Segment Start: Records

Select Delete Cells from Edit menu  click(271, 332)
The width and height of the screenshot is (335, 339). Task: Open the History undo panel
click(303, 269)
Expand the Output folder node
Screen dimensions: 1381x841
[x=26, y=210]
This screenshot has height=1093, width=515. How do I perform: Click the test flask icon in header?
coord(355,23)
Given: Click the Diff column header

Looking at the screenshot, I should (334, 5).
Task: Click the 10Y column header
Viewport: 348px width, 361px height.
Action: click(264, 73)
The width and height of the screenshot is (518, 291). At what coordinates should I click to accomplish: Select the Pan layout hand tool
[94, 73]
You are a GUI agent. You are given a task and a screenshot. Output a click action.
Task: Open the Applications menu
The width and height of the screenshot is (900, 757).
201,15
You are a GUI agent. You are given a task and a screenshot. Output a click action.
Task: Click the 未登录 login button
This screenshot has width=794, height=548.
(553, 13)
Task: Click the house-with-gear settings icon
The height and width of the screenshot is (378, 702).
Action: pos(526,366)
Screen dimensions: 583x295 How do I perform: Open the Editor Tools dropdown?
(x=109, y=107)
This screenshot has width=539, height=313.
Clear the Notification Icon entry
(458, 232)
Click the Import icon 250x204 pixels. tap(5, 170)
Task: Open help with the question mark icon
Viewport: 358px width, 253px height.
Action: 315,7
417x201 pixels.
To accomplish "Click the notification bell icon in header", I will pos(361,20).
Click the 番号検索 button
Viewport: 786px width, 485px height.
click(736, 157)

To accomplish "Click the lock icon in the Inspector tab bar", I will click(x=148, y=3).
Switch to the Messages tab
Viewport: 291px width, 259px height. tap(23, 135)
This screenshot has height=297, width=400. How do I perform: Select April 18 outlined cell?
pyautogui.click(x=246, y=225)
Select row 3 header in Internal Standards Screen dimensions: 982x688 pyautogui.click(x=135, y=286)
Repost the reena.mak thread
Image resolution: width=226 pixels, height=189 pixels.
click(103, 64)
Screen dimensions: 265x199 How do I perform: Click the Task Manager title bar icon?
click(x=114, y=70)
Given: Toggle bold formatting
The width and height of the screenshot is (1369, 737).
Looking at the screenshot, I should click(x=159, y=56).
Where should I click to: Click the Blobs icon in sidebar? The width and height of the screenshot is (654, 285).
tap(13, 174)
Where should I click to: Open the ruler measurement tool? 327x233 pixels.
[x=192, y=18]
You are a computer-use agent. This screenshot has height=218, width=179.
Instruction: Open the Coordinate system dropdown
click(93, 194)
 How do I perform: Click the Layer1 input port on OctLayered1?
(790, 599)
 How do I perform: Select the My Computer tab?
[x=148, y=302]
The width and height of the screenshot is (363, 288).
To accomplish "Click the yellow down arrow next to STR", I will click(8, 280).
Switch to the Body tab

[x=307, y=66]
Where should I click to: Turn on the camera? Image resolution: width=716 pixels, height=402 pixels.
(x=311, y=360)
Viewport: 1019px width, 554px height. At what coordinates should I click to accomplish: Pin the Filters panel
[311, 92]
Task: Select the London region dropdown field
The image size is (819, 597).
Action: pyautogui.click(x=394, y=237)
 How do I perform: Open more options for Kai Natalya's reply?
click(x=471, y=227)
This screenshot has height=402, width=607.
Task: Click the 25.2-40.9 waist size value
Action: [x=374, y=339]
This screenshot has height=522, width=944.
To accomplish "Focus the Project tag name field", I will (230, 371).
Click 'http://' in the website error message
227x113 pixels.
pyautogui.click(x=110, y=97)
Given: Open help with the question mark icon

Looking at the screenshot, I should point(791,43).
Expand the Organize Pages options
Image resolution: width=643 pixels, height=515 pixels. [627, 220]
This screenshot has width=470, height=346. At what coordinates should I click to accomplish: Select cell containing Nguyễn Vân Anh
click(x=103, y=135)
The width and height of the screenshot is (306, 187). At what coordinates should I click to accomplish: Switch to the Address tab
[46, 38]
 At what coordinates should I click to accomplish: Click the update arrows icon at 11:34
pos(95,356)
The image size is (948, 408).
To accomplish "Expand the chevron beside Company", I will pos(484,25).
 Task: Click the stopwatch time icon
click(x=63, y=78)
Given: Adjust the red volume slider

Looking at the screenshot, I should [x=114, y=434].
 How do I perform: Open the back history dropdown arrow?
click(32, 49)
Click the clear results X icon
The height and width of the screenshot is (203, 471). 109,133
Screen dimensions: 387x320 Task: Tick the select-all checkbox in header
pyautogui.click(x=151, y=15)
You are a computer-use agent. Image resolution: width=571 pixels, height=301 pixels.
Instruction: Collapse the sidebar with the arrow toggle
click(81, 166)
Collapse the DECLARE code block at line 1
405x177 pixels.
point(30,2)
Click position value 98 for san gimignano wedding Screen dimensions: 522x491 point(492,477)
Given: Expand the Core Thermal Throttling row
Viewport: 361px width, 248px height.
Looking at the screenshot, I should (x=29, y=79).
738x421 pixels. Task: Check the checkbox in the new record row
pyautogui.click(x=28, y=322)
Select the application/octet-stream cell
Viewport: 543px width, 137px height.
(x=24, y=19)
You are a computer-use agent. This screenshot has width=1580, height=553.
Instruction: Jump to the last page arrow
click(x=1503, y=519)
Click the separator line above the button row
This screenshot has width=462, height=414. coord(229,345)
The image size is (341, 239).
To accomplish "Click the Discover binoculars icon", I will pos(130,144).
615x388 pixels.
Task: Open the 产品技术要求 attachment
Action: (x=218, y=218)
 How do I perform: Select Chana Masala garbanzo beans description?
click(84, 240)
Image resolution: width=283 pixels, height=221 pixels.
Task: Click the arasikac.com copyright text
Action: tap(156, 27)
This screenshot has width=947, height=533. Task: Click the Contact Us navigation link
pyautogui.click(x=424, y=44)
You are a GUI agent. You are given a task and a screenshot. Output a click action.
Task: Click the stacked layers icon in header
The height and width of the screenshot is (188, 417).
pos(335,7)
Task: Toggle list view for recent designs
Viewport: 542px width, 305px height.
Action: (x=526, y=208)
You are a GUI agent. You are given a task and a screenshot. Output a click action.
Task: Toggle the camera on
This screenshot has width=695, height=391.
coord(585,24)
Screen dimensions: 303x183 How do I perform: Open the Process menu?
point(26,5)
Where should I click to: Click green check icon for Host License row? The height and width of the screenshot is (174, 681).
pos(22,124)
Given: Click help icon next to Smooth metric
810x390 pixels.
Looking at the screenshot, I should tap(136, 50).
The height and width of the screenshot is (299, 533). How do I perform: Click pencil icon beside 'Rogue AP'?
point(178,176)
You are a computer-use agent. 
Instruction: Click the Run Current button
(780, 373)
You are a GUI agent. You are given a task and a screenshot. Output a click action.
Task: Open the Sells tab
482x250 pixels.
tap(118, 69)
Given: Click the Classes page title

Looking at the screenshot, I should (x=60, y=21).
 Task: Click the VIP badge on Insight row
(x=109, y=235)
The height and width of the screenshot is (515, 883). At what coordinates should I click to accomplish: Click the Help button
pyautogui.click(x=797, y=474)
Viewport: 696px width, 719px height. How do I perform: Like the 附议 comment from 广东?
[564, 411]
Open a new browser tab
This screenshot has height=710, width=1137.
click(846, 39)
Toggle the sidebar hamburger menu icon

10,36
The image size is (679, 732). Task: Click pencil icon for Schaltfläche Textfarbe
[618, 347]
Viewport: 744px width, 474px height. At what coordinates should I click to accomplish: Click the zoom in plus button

Segment End: Records

Assignment> Please copy all of the data above exactly.

Exercise response>
Select Delete Cells from Edit menu  click(271, 332)
The width and height of the screenshot is (335, 339). Task: Open the History undo panel
click(303, 269)
Expand the Output folder node
Screen dimensions: 1381x841
[x=26, y=210]
This screenshot has height=1093, width=515. How do I perform: Click the test flask icon in header?
coord(355,23)
Given: Click the Diff column header

Looking at the screenshot, I should (334, 5).
Task: Click the 10Y column header
Viewport: 348px width, 361px height.
Action: click(264, 73)
The width and height of the screenshot is (518, 291). At what coordinates should I click to accomplish: Select the Pan layout hand tool
[94, 73]
You are a GUI agent. You are given a task and a screenshot. Output a click action.
Task: Open the Applications menu
The width and height of the screenshot is (900, 757).
201,15
You are a GUI agent. You are given a task and a screenshot. Output a click action.
Task: Click the 未登录 login button
This screenshot has width=794, height=548.
(553, 13)
Task: Click the house-with-gear settings icon
The height and width of the screenshot is (378, 702).
Action: pos(526,366)
Screen dimensions: 583x295 How do I perform: Open the Editor Tools dropdown?
(x=109, y=107)
This screenshot has width=539, height=313.
Clear the Notification Icon entry
(458, 232)
Click the Import icon 250x204 pixels. tap(5, 170)
Task: Open help with the question mark icon
Viewport: 358px width, 253px height.
Action: 315,7
417x201 pixels.
To accomplish "Click the notification bell icon in header", I will pos(361,20).
Click the 番号検索 button
Viewport: 786px width, 485px height.
click(736, 157)

To accomplish "Click the lock icon in the Inspector tab bar", I will click(x=148, y=3).
Switch to the Messages tab
Viewport: 291px width, 259px height. tap(23, 135)
This screenshot has height=297, width=400. How do I perform: Select April 18 outlined cell?
pyautogui.click(x=246, y=225)
Select row 3 header in Internal Standards Screen dimensions: 982x688 pyautogui.click(x=135, y=286)
Repost the reena.mak thread
Image resolution: width=226 pixels, height=189 pixels.
click(103, 64)
Screen dimensions: 265x199 How do I perform: Click the Task Manager title bar icon?
click(x=114, y=70)
Given: Toggle bold formatting
The width and height of the screenshot is (1369, 737).
Looking at the screenshot, I should click(x=159, y=56).
Where should I click to: Click the Blobs icon in sidebar? The width and height of the screenshot is (654, 285).
tap(13, 174)
Where should I click to: Open the ruler measurement tool? 327x233 pixels.
[x=192, y=18]
You are a computer-use agent. This screenshot has height=218, width=179.
Instruction: Open the Coordinate system dropdown
click(93, 194)
 How do I perform: Click the Layer1 input port on OctLayered1?
(790, 599)
 How do I perform: Select the My Computer tab?
[x=148, y=302]
The width and height of the screenshot is (363, 288).
To accomplish "Click the yellow down arrow next to STR", I will click(8, 280).
Switch to the Body tab

[x=307, y=66]
Where should I click to: Turn on the camera? Image resolution: width=716 pixels, height=402 pixels.
(x=311, y=360)
Viewport: 1019px width, 554px height. At what coordinates should I click to accomplish: Pin the Filters panel
[311, 92]
Task: Select the London region dropdown field
The image size is (819, 597).
Action: pyautogui.click(x=394, y=237)
 How do I perform: Open more options for Kai Natalya's reply?
click(x=471, y=227)
This screenshot has height=402, width=607.
Task: Click the 25.2-40.9 waist size value
Action: [x=374, y=339]
This screenshot has height=522, width=944.
To accomplish "Focus the Project tag name field", I will (230, 371).
Click 'http://' in the website error message
227x113 pixels.
pyautogui.click(x=110, y=97)
Given: Open help with the question mark icon

Looking at the screenshot, I should point(791,43).
Expand the Organize Pages options
Image resolution: width=643 pixels, height=515 pixels. [627, 220]
This screenshot has width=470, height=346. At what coordinates should I click to accomplish: Select cell containing Nguyễn Vân Anh
click(x=103, y=135)
The width and height of the screenshot is (306, 187). At what coordinates should I click to accomplish: Switch to the Address tab
[46, 38]
 At what coordinates should I click to accomplish: Click the update arrows icon at 11:34
pos(95,356)
The image size is (948, 408).
To accomplish "Expand the chevron beside Company", I will pos(484,25).
 Task: Click the stopwatch time icon
click(x=63, y=78)
Given: Adjust the red volume slider

Looking at the screenshot, I should [x=114, y=434].
 How do I perform: Open the back history dropdown arrow?
click(32, 49)
Click the clear results X icon
The height and width of the screenshot is (203, 471). 109,133
Screen dimensions: 387x320 Task: Tick the select-all checkbox in header
pyautogui.click(x=151, y=15)
You are a computer-use agent. Image resolution: width=571 pixels, height=301 pixels.
Instruction: Collapse the sidebar with the arrow toggle
click(81, 166)
Collapse the DECLARE code block at line 1
405x177 pixels.
point(30,2)
Click position value 98 for san gimignano wedding Screen dimensions: 522x491 point(492,477)
Given: Expand the Core Thermal Throttling row
Viewport: 361px width, 248px height.
Looking at the screenshot, I should (x=29, y=79).
738x421 pixels. Task: Check the checkbox in the new record row
pyautogui.click(x=28, y=322)
Select the application/octet-stream cell
Viewport: 543px width, 137px height.
(x=24, y=19)
You are a computer-use agent. This screenshot has width=1580, height=553.
Instruction: Jump to the last page arrow
click(x=1503, y=519)
Click the separator line above the button row
This screenshot has width=462, height=414. coord(229,345)
The image size is (341, 239).
To accomplish "Click the Discover binoculars icon", I will pos(130,144).
615x388 pixels.
Task: Open the 产品技术要求 attachment
Action: (x=218, y=218)
 How do I perform: Select Chana Masala garbanzo beans description?
click(84, 240)
Image resolution: width=283 pixels, height=221 pixels.
Task: Click the arasikac.com copyright text
Action: tap(156, 27)
This screenshot has width=947, height=533. Task: Click the Contact Us navigation link
pyautogui.click(x=424, y=44)
You are a GUI agent. You are given a task and a screenshot. Output a click action.
Task: Click the stacked layers icon in header
The height and width of the screenshot is (188, 417).
pos(335,7)
Task: Toggle list view for recent designs
Viewport: 542px width, 305px height.
Action: (x=526, y=208)
You are a GUI agent. You are given a task and a screenshot. Output a click action.
Task: Toggle the camera on
This screenshot has width=695, height=391.
coord(585,24)
Screen dimensions: 303x183 How do I perform: Open the Process menu?
point(26,5)
Where should I click to: Click green check icon for Host License row? The height and width of the screenshot is (174, 681).
pos(22,124)
Given: Click help icon next to Smooth metric
810x390 pixels.
Looking at the screenshot, I should tap(136, 50).
The height and width of the screenshot is (299, 533). How do I perform: Click pencil icon beside 'Rogue AP'?
point(178,176)
You are a computer-use agent. 
Instruction: Click the Run Current button
(780, 373)
You are a GUI agent. You are given a task and a screenshot. Output a click action.
Task: Open the Sells tab
482x250 pixels.
tap(118, 69)
Given: Click the Classes page title

Looking at the screenshot, I should (x=60, y=21).
 Task: Click the VIP badge on Insight row
(x=109, y=235)
The height and width of the screenshot is (515, 883). At what coordinates should I click to accomplish: Click the Help button
pyautogui.click(x=797, y=474)
Viewport: 696px width, 719px height. How do I perform: Like the 附议 comment from 广东?
[564, 411]
Open a new browser tab
This screenshot has height=710, width=1137.
click(846, 39)
Toggle the sidebar hamburger menu icon

10,36
The image size is (679, 732). Task: Click pencil icon for Schaltfläche Textfarbe
[618, 347]
Viewport: 744px width, 474px height. At what coordinates should I click to accomplish: Click the zoom in plus button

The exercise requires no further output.